##### SUPPLIED PASSAGE #####
# Disney's Live-Action 'Cruella'



## Stunna (Oct 9, 2015)

> The studio is fast-tracking the project as it cements its live-action fairy tale empire, dating no fewer than four untitled films through 2020 in addition to several movies already set for release, including 'The Jungle Book' and 'Beauty and the Beast.'
> 
> Saving Mr. Banks screenwriter Kelly Marcel is attached to write Disney's Cruella, based on the steely and well-appointed villainess Cruella de Vil from 101 Dalmatians.
> 
> ...


----------



## Lucaniel (Oct 9, 2015)

i hope they cast a fuckable cruella tbh tbf


----------



## Rukia (Oct 9, 2015)

Origin story.  Heart-of-gold misunderstood Cruella.

Reactions: Funny 1


----------



## tari101190 (Oct 9, 2015)

So she like's fur. And...?

Once Upon a Time covered this already.


----------



## Huey Freeman (Oct 9, 2015)

They already made this movie tho and it was a huge success!

It was called " the Devil wears Prada"


----------



## Melk (Nov 23, 2015)

It can be great with an actress like Mary Streep and if with they go to Maleficent line. 

But also can turn a ridiculous dog movie.


----------



## Kuromaku (Nov 23, 2015)

_Maleficent_ was a crappy movie. If they go down that route, then screw this.
##### GIVEN MATERIAL #####
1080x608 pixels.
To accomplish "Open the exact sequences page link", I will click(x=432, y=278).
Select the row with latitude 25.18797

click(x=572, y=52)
#####
In the Cruella thread, who is attached to write the film? These lines come from a source unrelated to the Cruella thread.

Kelly Marcel, the screenwriter of Saving Mr. Banks.